April 20, 2021
Application Monitoring Best Practices
Monitoring is essential to ensure your applications' reliable operation and a vital practice of the DevOps movement. Learn more about the role of monitoring in the development workflow and the best practices for monitoring your applications.
As a developer, you might be responsible for developing features and ensuring that they run reliably. But why is monitoring so important, and what are the best practices for monitoring your application?
In this article, you will learn about:
- What monitoring is
- Why monitoring is important
- How monitoring relates to agile development methodologies
- How monitoring fits into your development workflow
- What you should monitor in your application
- How to monitor and valuable tools for monitoring
- How monitoring relates to distributed tracing
Note: The article uses the terms backend, application, and service interchangeably. They all refer to the same thing.
What is monitoring?
Monitoring is the practice of collecting, processing, aggregating, and visualizing real-time quantitative data about a system. In the context of an application, the measured data might include request counts, error counts, request latency, database query latency, and resource utilization.
For example, suppose you were developing new search functionality for an application and introduced a new API endpoint that queries. You might be interested in measuring the amount of time taken to serve such search requests and track how it performs when the concurrent load on that endpoint increases. You might then discover that the latency increases when users search specific fields due to a missing index. Monitoring can help you detect such anomalies or performance bottlenecks.
Why is monitoring important?
There are several reasons why monitoring is important – understanding the reasons informs your choices regarding implementation and choice of tools. From a high level, monitoring helps you to ensure the reliable operation of your application.

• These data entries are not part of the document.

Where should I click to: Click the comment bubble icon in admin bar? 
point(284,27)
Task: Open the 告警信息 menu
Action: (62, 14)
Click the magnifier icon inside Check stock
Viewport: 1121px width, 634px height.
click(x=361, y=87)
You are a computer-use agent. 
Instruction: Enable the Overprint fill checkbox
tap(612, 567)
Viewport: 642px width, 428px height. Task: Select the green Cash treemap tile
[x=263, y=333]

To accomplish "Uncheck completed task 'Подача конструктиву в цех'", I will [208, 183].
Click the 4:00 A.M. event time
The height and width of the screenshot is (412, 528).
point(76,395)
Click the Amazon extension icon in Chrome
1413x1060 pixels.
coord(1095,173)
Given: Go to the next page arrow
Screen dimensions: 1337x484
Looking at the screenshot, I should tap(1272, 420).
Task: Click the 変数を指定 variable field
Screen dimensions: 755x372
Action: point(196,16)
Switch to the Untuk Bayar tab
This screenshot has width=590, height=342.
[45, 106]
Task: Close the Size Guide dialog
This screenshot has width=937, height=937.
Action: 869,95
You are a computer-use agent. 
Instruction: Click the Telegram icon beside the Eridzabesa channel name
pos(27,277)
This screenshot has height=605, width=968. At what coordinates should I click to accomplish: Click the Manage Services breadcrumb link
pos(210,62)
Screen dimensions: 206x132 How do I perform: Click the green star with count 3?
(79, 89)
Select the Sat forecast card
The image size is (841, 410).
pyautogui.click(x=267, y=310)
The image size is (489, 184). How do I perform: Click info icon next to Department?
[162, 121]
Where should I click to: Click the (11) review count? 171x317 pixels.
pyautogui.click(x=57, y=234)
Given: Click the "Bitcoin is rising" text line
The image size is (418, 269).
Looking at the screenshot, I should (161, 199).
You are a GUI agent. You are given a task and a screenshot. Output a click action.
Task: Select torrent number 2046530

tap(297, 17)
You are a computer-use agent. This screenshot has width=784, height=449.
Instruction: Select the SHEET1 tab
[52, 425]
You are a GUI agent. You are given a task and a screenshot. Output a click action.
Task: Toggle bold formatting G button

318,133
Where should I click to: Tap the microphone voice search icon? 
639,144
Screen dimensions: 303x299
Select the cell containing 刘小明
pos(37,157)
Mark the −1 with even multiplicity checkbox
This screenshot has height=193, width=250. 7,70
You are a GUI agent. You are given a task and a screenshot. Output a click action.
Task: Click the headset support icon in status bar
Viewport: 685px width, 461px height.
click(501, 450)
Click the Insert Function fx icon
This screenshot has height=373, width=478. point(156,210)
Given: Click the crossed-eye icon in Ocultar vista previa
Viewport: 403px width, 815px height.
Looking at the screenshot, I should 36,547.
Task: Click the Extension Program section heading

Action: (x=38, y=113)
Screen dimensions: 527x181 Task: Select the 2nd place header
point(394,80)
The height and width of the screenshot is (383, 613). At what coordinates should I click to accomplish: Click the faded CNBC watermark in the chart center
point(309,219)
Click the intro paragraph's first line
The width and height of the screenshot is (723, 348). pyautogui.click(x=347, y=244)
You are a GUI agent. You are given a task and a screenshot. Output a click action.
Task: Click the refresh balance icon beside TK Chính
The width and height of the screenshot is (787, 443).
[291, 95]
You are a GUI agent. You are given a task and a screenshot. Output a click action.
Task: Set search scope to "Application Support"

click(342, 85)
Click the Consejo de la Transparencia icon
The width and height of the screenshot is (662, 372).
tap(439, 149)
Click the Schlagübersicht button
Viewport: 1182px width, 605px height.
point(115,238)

A more thorough exploration of the reasons includes:
- Alerting: when your application fails, you usually want to fix it as soon as possible. Alerting is possible by the real-time data about your system that you are monitoring. You can define alerts when a monitored metric value has exceeded a threshold, indicating an error requiring developer intervention. In turn, you're able to respond swiftly and reduce the downtime experienced by your users and potential revenue loss.
- Debugging: when your application fails, you don't want to be groping in the dark. Monitoring assists you in finding the root cause for the failure and helps you resolve the issue.
- Analyzing long-term trends: being able to see the extent to which your application utilizes resources over time with relation to active user growth can assist with capacity planning and scaling endeavors. Moreover, monitoring can provide insight into the relationship between new features and user adoption.
Web applications tend to grow in complexity over time. Even supposedly simple apps can be cumbersome to understand once deployed when considering how they'll function under load. Moreover, layers of abstraction and external libraries' usage obscure the app's underlying mechanics and failure modes. Monitoring provides you with x-ray-like vision into the health and operation of your application.
Monitoring is an indispensable tool in customer-centric SaaS companies. SaaS companies often guarantee their service's reliability using uptime expectations in the service-level agreement (SLA). A service-level agreement defines what a customer should expect from the SaaS service provider and acts as a legal document. For example, many cloud services guarantee a 99.99% uptime which equates to 52.60 minutes of acceptable downtime per year. Monitoring essentially allows you to reduce risk and track downtime while keeping it as low as possible (with alerting).
How does monitoring relate to agile development methodologies?
These days, engineering teams are increasingly adopting agile development methodologies, focusing on delivering incremental changes frequently and relying on automation tools to allow continuous delivery of changes.
Agile development methodologies enable development teams to reduce the time to market by embracing change and frequently deploying.
This is typically achieved by automating the repeatable aspects of the development workflow and creating a real-time feedback loop that allows engineers to analyze the impact of their changes on production systems. In such environments, monitoring serves as one of the essential tools for creating the real-time feedback loop.
How does monitoring fit into your development workflow?
A helpful way to understand how monitoring fits into the development workflow is by looking at the DevOps infinity loop. The DevOps philosophy brings developing software with operating software closer – two disciplines that were traditionally seen as separate concerns handled by different teams.
The merging of these two disciplines broadens engineering teams' responsibility and empowers them to own the entire development lifecycle from development to operating production deployments. The DevOps principle "you build it, you run it" captures the essence of this idea.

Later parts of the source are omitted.